• [EXTRACT]
* Start *

If Jehovah's Witnesses seem "authoritarian," it's mostly because churches, reflecting general society, have tired of authority and have cast it aside. Consumerism reigns in most churches today, so says Haddon Robinson:
 
"Too often now when people join a church, they do so as consumers. If they like the product, they stay. If they do not, they leave. They can no more imagine a church disciplining them than they could a store that sells goods disciplining them. It is not the place of the seller to discipline the consumer. In our churches we have a consumer mentality."
 
There's a price to pay for casting aside discipline in favor of consumerism: people cater to and start to spread their own novel interpretations, their own ways of doing things, their own outlook on what it means to be a Christian, and before long 2 Pet 2:1-2 comes to pass:
 
"...there also came to be false prophets among the [Old Testament Israelites], as there will also be false teachers among you. These very ones will quietly bring in destructive sects and will disown even the owner that bought them, bringing speedy destruction upon themselves. Furthermore, many will follow their acts of loose conduct, and on account of these the way of the truth will be spoken of abusively"    2 Peter 2:1-2

I vividly recall circuit overseers and the like pointing out that "50 years ago the difference between Jehovah's Witnesses and churchgoers in general was doctrinal, not moral." Time was when there was little difference between the two groups as regards conduct. Today the chasm is huge. Can internal governing not be a factor?
 
I don't even like that question posed up there in that 4th paragraph: 'could I start a debate group if I disagreed with this or that teaching?' I don't like the premise. Christians aren't inclined to debate. They've signed on to a manner of thinking that holds truths aren't established that way. They tend to reflect the "wisdom from above," which "is first of all chaste, then peaceable, reasonable, ready to obey..."  Jas 3:17. They allow themselves to be 'readjusted" through the influence of humans, as one might expect from reading Eph 4:11-13:
 
And he gave some as apostles, some as prophets, some as evangelizers, some as shepherds and teachers, with a view to the readjustment of the holy ones, for ministerial work, for the building up of the body of the Christ...

* End *

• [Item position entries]

* Start *

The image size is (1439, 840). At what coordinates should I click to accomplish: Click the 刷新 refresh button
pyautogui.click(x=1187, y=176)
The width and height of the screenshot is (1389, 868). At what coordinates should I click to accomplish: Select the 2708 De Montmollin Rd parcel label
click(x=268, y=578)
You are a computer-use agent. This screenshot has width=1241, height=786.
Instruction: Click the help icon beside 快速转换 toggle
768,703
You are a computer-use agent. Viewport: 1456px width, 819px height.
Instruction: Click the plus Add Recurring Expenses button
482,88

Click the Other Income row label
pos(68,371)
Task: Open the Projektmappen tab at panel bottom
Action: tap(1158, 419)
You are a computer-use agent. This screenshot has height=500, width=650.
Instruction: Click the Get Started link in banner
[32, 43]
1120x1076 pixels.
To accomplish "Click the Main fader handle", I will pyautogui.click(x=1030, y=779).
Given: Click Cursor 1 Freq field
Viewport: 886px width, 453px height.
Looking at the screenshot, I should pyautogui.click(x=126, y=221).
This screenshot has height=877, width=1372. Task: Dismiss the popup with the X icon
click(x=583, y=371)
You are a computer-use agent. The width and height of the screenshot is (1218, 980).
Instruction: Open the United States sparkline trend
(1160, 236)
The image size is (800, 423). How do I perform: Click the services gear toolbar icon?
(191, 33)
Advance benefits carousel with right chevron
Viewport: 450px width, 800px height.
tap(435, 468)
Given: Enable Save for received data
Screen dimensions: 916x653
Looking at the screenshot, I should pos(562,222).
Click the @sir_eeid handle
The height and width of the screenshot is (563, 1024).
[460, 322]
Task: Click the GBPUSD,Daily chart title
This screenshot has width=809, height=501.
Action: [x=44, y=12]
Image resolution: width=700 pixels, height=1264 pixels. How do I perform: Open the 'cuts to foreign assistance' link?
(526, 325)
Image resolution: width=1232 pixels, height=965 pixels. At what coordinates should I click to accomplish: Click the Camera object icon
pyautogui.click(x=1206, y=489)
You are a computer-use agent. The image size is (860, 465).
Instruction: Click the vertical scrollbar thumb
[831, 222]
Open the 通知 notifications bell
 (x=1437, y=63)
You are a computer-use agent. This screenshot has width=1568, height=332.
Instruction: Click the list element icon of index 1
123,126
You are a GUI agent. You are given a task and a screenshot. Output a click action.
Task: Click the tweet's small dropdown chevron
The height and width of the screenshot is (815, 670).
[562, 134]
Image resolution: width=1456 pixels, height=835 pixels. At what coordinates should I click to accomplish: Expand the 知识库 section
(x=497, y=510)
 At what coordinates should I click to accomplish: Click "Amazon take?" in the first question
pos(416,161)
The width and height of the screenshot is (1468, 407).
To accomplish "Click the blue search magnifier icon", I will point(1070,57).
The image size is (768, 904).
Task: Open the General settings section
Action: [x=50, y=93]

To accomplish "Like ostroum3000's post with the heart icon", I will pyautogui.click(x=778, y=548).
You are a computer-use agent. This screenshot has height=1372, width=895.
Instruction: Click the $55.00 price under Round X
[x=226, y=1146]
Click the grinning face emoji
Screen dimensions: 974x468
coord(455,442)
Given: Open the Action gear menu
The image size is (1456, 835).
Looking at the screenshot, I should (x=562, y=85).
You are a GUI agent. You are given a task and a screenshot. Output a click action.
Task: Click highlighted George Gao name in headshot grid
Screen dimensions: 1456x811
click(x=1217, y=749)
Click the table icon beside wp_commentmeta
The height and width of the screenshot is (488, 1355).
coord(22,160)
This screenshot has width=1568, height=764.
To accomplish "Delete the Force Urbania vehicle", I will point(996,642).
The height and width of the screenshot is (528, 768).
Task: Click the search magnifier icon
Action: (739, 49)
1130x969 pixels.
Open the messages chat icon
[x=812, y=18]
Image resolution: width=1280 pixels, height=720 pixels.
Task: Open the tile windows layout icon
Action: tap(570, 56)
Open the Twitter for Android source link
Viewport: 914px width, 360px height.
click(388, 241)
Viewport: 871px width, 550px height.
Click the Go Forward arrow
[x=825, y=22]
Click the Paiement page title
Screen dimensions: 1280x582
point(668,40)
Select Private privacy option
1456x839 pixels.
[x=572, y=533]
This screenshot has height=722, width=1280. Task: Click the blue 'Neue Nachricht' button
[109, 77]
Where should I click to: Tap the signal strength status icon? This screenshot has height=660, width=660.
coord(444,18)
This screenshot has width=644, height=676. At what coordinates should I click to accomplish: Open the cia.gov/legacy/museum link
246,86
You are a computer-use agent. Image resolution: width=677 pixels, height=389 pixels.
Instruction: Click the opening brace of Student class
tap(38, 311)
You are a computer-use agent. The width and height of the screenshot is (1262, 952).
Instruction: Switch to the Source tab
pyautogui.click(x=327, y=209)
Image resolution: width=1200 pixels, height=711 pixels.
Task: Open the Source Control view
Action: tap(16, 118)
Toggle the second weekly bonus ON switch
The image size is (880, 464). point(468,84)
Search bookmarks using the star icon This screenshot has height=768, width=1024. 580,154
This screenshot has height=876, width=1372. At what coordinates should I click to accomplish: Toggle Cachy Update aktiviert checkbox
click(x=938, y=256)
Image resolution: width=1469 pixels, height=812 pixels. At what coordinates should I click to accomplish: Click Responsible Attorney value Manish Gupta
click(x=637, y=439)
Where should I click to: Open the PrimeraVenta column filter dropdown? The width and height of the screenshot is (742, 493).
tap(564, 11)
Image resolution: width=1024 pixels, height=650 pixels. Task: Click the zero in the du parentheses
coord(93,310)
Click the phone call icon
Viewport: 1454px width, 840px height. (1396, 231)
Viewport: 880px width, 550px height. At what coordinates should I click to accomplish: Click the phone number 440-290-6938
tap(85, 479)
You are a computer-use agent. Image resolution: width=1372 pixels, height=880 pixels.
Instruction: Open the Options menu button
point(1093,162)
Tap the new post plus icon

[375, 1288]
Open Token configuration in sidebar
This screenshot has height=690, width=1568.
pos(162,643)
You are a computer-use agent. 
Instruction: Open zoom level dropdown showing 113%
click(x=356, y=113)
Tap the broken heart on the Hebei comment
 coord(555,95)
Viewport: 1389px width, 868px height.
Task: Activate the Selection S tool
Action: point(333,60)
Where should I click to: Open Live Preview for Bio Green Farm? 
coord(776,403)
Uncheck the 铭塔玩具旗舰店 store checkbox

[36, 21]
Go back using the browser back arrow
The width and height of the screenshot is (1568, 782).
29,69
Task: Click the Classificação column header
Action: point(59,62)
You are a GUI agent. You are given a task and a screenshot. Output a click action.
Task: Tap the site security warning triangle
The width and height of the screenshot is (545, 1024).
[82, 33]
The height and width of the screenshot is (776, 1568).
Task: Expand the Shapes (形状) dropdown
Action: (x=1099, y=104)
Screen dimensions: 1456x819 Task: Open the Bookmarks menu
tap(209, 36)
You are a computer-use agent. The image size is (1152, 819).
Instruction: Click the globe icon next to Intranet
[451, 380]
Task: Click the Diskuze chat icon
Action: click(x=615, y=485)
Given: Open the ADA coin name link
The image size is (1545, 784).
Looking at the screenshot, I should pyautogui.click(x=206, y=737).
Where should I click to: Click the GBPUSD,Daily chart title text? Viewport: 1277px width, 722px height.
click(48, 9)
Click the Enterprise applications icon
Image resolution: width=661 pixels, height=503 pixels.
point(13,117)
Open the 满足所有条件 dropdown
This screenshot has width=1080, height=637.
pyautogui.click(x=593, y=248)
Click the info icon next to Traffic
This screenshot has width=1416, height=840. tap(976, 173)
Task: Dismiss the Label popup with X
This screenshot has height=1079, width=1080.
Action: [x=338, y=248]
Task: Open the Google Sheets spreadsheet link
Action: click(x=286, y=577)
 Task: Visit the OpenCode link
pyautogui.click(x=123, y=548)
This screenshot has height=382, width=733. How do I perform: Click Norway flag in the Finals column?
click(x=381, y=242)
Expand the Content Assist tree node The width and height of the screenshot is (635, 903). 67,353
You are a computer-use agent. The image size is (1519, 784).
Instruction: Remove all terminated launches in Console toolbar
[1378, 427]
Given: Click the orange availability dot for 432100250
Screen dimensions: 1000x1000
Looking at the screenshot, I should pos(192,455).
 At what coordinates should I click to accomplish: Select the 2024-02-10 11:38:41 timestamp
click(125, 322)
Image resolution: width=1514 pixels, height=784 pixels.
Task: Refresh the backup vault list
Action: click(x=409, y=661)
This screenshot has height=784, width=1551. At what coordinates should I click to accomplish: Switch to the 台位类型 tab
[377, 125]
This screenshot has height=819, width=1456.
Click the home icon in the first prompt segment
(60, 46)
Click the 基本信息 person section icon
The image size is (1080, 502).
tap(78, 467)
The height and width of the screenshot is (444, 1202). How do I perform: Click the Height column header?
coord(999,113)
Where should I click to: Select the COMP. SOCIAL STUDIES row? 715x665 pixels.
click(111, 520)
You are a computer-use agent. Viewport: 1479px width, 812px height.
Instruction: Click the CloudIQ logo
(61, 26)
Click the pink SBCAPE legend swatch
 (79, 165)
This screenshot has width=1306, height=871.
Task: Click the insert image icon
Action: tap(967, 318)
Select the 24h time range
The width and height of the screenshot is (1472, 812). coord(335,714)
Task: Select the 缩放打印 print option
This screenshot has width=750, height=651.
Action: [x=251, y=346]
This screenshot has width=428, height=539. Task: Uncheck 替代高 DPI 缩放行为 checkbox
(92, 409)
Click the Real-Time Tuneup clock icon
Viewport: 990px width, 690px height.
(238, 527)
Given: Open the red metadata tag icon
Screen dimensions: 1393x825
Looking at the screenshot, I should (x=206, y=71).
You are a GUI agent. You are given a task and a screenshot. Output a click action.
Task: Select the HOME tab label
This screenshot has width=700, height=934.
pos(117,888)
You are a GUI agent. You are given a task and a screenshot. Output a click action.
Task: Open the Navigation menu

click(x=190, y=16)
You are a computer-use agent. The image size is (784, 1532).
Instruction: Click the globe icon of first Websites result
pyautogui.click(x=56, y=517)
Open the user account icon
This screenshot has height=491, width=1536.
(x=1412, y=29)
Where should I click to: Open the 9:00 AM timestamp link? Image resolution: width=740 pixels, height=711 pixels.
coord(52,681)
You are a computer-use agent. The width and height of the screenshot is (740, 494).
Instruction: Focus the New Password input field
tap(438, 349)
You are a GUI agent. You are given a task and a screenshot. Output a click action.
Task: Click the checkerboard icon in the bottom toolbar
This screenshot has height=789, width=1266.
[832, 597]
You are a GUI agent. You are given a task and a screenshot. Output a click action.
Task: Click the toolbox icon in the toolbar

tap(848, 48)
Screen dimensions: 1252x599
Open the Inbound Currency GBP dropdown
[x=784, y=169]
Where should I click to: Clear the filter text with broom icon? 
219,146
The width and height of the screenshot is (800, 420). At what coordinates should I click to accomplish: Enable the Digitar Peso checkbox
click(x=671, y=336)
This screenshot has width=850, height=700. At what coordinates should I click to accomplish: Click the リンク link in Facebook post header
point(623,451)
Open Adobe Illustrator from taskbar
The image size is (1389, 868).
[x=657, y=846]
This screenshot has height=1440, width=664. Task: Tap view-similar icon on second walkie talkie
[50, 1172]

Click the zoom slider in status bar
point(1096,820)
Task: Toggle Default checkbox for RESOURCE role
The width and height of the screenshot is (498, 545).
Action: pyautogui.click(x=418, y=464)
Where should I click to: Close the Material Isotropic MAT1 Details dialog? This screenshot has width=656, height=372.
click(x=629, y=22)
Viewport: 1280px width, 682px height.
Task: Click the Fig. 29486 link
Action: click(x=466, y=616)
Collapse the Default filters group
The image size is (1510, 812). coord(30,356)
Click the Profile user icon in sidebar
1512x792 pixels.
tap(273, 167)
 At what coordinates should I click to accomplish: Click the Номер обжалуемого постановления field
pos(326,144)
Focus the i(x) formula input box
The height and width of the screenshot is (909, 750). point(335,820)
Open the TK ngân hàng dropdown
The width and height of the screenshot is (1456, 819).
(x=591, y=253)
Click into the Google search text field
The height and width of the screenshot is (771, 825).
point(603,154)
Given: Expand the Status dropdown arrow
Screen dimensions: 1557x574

* End *

From the passage on church discipline, extract word for word the stretch from "I don't even" through "of the Christ...".

I don't even like that question posed up there in that 4th paragraph: 'could I start a debate group if I disagreed with this or that teaching?' I don't like the premise. Christians aren't inclined to debate. They've signed on to a manner of thinking that holds truths aren't established that way. They tend to reflect the "wisdom from above," which "is first of all chaste, then peaceable, reasonable, ready to obey..."  Jas 3:17. They allow themselves to be 'readjusted" through the influence of humans, as one might expect from reading Eph 4:11-13:
 
And he gave some as apostles, some as prophets, some as evangelizers, some as shepherds and teachers, with a view to the readjustment of the holy ones, for ministerial work, for the building up of the body of the Christ...